Intel in Hot Water Over Xeon/EPYC Benchmark, Claims It Didn’t ‘Intentionally Mislead’ Consumers

Hot on the tail of Intel’s claims that its Xeon Platinum 9282 was 84% faster than AMD’s EPYC Rome 7742 CPU, the microchip giant raised its head above the parapet to clarify the parameters of the test and explain that it didn’t ‘intentionally mislead’ consumers.

Original Intel Benchmark

The results read; ’56 core Xeon Platinum 9282 ranges from 8% to 84% better performance (31% higher geomean) than AMD’s 64 core Rome-based system (7742) on leading real-world HPC workloads across manufacturing, life sciences, financial services, and earth sciences.’

The benchmarks used for the test ran an older version of GROMACS that wasn’t optimized for AMD Zen2 chips, and the results were consequently skewed in Intel’s favor from the get-go. The consensus was that Intel had intentionally misled consumers in an unfair comparison between the two CPUs.

Intel’s Apology

ServeTheHome report that after a brief chat with the company following the controversy, Intel said the GROMACS version used did incorporate AMD’s AV2 vector math engine, which by its own accord, made the test fair on the AMD EPYC Rome CPU.

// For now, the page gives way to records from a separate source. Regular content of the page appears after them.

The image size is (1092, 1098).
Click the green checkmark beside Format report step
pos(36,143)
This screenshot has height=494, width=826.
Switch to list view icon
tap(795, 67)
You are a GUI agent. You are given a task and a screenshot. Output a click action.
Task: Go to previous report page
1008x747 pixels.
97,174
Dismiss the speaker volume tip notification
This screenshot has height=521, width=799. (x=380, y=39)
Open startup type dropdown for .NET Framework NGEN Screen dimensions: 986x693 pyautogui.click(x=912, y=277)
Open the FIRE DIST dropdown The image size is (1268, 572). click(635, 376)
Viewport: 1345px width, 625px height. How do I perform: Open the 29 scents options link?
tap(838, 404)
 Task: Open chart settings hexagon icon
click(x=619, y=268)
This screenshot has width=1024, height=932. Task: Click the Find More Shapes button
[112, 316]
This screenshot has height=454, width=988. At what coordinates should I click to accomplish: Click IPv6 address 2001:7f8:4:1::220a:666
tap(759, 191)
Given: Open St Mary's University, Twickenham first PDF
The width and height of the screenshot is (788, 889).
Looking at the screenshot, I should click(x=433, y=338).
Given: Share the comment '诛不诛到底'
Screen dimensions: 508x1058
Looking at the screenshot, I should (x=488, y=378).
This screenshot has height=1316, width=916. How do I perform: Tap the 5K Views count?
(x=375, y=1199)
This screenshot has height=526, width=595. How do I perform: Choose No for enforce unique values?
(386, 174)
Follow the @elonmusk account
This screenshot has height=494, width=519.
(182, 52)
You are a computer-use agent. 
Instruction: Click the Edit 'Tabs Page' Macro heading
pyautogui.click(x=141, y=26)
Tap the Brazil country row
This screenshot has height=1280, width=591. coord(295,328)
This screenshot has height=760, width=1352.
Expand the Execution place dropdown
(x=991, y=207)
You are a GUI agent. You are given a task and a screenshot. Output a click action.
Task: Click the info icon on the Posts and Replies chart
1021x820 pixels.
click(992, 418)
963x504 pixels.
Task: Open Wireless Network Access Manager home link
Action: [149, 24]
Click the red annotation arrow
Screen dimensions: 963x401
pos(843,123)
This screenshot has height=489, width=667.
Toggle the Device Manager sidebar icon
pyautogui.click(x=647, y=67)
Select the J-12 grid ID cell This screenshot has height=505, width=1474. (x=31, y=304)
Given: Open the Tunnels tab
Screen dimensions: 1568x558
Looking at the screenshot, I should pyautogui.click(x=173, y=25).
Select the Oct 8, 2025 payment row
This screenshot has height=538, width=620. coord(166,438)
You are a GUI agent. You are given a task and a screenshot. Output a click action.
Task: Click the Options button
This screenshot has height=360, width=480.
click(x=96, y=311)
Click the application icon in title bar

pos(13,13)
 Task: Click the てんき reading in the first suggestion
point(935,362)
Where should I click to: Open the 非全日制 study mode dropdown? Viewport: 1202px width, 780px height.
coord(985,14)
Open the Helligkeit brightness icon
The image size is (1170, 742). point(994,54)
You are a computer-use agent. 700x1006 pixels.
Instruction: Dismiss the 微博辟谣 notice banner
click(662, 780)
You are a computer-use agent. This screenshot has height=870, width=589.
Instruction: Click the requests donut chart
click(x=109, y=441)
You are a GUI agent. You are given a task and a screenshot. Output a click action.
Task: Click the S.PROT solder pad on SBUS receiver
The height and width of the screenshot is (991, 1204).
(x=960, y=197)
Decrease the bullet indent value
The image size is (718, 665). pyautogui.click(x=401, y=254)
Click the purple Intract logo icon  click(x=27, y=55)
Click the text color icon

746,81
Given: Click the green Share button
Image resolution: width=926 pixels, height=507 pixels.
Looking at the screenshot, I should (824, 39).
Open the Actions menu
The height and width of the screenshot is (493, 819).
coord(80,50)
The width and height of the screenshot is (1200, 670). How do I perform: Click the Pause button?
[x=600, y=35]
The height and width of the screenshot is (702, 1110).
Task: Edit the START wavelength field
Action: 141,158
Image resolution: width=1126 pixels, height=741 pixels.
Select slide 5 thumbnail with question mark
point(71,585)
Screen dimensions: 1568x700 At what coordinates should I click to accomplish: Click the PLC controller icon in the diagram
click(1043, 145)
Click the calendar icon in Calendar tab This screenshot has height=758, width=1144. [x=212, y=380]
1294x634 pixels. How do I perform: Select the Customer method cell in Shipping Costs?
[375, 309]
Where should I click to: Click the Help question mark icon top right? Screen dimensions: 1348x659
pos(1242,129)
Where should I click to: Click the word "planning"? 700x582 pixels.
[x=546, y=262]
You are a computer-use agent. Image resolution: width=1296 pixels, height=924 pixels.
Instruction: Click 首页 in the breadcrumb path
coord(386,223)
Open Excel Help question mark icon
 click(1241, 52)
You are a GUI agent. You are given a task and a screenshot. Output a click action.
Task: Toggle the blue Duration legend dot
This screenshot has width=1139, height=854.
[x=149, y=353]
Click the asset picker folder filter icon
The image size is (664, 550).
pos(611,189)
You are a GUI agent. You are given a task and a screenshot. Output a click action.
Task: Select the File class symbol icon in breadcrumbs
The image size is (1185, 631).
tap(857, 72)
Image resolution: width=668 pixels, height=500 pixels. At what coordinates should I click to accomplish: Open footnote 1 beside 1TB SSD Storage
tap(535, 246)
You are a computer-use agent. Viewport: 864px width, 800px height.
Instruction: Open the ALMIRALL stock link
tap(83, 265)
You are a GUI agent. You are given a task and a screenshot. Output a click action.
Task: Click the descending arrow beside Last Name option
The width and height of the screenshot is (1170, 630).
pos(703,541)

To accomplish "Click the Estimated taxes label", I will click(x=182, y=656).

Intel also amended the Medium post that highlighted the benchmark results to state that the GROMACS test had been tooled to work equally well for both processors (it calls it ‘best-known optimizations’), while even saying that results with the latest 2019.4 version of GROMACS produced very similar results.

The Medium post now reads; ‘We appreciate the passion and engagement of this community for bringing issues to our attention. Intel is committed to always provide fair, transparent, and accurate performance results and would not intentionally mislead. We will continue to share our latest technology developments and findings with you.’

Final Word

While AMD has remained silent throughout the debacle, an AMD representative sent the following benchmarks to The Register when prompted for a comment. The benchmarks show that AMD EPYC chips still hold over 100 world records for performance. AMD is evidently not shaken by Intel’s dubious marketing ploy.

As AMD continues to encroach of CPU market share across the board, it’s clear that Intel is feeling threatened and adopting some questionable tactics to frame its products as superior in any way possible.